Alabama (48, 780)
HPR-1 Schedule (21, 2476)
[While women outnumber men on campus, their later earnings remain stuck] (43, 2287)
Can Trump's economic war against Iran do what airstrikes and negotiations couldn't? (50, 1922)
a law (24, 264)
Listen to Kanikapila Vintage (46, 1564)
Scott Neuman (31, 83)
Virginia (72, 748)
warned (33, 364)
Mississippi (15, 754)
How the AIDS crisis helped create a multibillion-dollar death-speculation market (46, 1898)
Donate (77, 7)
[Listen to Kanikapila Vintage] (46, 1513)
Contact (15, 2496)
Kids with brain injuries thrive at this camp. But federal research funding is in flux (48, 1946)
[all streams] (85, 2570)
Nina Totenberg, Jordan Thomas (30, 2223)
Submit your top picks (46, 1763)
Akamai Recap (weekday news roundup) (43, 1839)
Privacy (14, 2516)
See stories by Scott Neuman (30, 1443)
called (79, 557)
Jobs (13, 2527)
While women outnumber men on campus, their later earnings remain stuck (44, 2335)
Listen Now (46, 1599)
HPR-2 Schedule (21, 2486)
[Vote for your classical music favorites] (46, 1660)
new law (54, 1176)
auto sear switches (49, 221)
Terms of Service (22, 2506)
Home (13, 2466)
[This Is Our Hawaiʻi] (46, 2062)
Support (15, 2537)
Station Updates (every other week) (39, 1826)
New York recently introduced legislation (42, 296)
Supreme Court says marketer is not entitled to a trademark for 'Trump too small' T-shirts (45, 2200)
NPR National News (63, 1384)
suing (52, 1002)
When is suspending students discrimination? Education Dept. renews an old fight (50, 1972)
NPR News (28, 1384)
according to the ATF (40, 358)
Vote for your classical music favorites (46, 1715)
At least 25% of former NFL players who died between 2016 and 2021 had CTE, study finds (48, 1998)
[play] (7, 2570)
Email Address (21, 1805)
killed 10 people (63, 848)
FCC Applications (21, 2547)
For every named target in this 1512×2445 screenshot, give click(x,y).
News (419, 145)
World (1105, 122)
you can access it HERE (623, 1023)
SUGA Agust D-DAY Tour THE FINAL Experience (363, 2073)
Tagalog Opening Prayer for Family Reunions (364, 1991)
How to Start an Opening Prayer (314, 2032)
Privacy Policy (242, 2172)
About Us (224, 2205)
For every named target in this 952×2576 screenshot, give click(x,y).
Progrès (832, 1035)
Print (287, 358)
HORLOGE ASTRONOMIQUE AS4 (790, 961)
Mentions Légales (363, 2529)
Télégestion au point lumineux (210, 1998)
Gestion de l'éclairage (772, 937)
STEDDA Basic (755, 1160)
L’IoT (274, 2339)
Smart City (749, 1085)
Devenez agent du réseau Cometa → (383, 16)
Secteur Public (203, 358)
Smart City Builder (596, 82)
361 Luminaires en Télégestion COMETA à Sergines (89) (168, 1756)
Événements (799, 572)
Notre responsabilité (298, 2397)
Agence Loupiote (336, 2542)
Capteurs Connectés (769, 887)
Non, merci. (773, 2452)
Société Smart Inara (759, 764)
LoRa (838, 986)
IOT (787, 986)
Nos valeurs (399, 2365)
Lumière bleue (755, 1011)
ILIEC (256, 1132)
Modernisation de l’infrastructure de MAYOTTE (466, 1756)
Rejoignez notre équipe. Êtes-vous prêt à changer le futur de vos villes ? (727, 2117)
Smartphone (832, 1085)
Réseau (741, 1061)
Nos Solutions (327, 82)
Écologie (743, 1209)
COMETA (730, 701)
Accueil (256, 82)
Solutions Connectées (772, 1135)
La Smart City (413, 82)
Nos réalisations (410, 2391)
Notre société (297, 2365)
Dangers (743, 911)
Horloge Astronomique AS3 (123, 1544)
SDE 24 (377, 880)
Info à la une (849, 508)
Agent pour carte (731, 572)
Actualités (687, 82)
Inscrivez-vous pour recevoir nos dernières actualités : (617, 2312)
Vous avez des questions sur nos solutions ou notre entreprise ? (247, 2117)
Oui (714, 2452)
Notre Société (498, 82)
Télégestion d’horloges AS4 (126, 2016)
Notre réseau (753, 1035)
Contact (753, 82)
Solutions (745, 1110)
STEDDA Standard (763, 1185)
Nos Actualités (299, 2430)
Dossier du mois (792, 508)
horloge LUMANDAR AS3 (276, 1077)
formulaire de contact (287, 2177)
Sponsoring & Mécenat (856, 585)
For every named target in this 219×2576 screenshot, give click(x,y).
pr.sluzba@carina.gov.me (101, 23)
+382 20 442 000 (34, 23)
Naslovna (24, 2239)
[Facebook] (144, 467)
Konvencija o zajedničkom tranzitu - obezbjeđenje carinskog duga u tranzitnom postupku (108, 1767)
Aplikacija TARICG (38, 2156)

§ **REQUIRED WORK**:
In the entries above, the lines from the one bearing "Terms of Service (22, 2506)" up to and including the one bearing "HORLOGE ASTRONOMIQUE AS4 (790, 961)" should be transcribed exactly; no other line is wanted.

§ **OUTPUT OF THE EXERCISE**:
Terms of Service (22, 2506)
Home (13, 2466)
[This Is Our Hawaiʻi] (46, 2062)
Support (15, 2537)
Station Updates (every other week) (39, 1826)
New York recently introduced legislation (42, 296)
Supreme Court says marketer is not entitled to a trademark for 'Trump too small' T-shirts (45, 2200)
NPR National News (63, 1384)
suing (52, 1002)
When is suspending students discrimination? Education Dept. renews an old fight (50, 1972)
NPR News (28, 1384)
according to the ATF (40, 358)
Vote for your classical music favorites (46, 1715)
At least 25% of former NFL players who died between 2016 and 2021 had CTE, study finds (48, 1998)
[play] (7, 2570)
Email Address (21, 1805)
killed 10 people (63, 848)
FCC Applications (21, 2547)
For every named target in this 1512×2445 screenshot, give click(x,y).
News (419, 145)
World (1105, 122)
you can access it HERE (623, 1023)
SUGA Agust D-DAY Tour THE FINAL Experience (363, 2073)
Tagalog Opening Prayer for Family Reunions (364, 1991)
How to Start an Opening Prayer (314, 2032)
Privacy Policy (242, 2172)
About Us (224, 2205)
For every named target in this 952×2576 screenshot, give click(x,y).
Progrès (832, 1035)
Print (287, 358)
HORLOGE ASTRONOMIQUE AS4 (790, 961)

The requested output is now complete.